■ **Problem description**
Whichever lines include the word "beside", copy them as they appear in the data.

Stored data

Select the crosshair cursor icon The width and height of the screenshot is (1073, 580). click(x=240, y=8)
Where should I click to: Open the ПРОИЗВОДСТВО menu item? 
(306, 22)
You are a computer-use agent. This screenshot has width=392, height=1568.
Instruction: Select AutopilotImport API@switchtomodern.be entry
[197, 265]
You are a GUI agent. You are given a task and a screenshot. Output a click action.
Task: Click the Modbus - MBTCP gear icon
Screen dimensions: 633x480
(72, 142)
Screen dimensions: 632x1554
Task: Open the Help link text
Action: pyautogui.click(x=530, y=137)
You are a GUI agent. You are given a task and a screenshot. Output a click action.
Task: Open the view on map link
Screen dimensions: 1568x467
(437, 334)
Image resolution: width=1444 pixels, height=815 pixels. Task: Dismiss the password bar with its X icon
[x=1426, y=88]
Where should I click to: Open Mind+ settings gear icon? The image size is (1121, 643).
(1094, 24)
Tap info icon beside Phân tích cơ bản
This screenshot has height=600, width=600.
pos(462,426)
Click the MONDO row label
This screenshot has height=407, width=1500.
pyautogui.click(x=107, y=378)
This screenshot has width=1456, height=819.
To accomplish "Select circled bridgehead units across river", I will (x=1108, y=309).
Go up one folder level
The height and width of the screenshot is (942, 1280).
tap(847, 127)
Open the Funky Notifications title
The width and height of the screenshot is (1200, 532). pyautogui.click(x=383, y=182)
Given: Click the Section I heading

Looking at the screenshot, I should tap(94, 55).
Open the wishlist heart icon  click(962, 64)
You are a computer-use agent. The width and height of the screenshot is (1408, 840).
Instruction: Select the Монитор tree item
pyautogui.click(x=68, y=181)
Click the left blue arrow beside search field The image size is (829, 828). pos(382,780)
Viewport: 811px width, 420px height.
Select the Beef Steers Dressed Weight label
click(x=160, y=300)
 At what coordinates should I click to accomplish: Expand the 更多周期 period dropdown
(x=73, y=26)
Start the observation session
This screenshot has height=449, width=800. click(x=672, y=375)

■ **Solution**
Tap info icon beside Phân tích cơ bản
Click the left blue arrow beside search field The image size is (829, 828). pos(382,780)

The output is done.